Other authors have utilized a lateral approach and an arthroscopic technique.^4,21 Zhuo et al ²³ describe using a lateral approach to the shoulder in combination with extreme humeral external rotation and splitting of the infraspinatus muscle belly. This does provide access at a good working angle but involves extreme positioning of the arm and requires splitting and retracting the infraspinatus muscle, which risks injury and potential denervation to the muscle. In 2017, Tang et al ²¹ described an all-arthroscopic approach. This was performed in the lateral decubitus position using standard posterior, anterior, and anterosuperior portals with a set of customized bone grafting instruments. The advantage of this approach is its minimally invasive nature. However, there is limited ability to visualize the lesion as a whole and difficulty customizing and shaping the graft to the individual defect with a rectangular bone block described. The modified posterior deltoid split approach proposed in this study addresses many of the concerns associated with the alternative options as outlined above.
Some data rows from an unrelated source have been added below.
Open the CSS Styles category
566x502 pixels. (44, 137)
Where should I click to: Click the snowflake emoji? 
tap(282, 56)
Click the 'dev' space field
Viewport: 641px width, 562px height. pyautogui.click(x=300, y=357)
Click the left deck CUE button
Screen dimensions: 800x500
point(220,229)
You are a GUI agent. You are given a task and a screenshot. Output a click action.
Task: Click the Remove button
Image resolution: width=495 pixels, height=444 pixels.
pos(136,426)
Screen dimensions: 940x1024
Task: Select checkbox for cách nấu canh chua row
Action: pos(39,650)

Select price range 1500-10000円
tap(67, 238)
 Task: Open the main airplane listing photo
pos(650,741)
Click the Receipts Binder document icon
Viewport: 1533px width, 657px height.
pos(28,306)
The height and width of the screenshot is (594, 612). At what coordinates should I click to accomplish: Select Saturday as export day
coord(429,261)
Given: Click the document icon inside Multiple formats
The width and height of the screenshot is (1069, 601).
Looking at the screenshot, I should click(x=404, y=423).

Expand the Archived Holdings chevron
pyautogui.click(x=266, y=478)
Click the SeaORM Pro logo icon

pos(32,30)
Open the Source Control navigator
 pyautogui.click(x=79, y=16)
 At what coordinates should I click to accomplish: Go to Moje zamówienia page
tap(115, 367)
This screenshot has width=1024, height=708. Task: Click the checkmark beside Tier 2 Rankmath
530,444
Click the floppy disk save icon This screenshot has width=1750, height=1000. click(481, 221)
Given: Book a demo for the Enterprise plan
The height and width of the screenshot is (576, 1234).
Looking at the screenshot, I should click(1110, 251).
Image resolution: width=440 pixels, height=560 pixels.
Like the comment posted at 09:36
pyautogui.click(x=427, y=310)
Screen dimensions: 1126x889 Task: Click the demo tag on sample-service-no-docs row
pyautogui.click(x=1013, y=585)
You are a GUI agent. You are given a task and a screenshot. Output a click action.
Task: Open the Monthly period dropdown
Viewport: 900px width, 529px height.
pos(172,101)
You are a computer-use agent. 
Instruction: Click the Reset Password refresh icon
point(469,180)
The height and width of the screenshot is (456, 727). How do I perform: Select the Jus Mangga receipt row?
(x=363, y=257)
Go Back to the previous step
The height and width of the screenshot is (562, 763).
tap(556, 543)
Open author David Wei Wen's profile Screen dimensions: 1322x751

The current investigation showed that one cannot reliably access a Hill-Sachs lesion through a standard nonextensile deltopectoral approach without the additional steps taken by Miniaci et al, ¹⁷ even when the biceps is tenotomized. This indicates that more extensive dissection than performed in this study would be required to adequately access a Hill-Sachs lesion through a deltopectoral approach for the purpose of bone grafting the lesion. In this study, the modified posterior deltoid split approach was performed in the beach-chair position, although we anticipate that it could be performed easily in the lateral decubitus position according to surgeon preference and familiarity. The modified posterior deltoid split approach provided access to the area of interest in all specimens, although the overall area of the humeral head accessed was less than that from the deltopectoral approach. In addition, a smaller area was accessed for both approaches in the 2 cadavers that were noted to have a less favorable body habitus and likely higher body mass index. This effect was more notable in the deltopectoral approach, where the modified posterior deltoid split still provided adequate access to the region of interest. Specimen 1 was a 33-year-old male and was found to have the least presence of arthritic change and best tissue quality, which likely contributed to the favorable access and visualization for this cadaver. This particular cadaver was more in keeping with the population of interest (young athletic patients) than were the remaining 3 cadavers, who were all >50 years. It may be that in young female patients with soft tissue laxity and instability that a larger area would be able to be accessed through a deltopectoral approach; however, this phenomenon may also be countered by the lack of muscle tension and normal soft tissue turgor of the cadaver specimens.

Conclusion

The overall surface area of the humeral head accessed via the modified posterior deltoid split approach was less compared with the deltopectoral approach; however, the entire area of a typical Hill-Sachs lesion was able to be accessed from the modified posterior deltoid split approach, whereas this area was not well visualized from the standard deltopectoral approach. The modified posterior deltoid split approach provided sufficient access to the humeral head for the purposes of grafting an engaging Hill-Sachs lesion.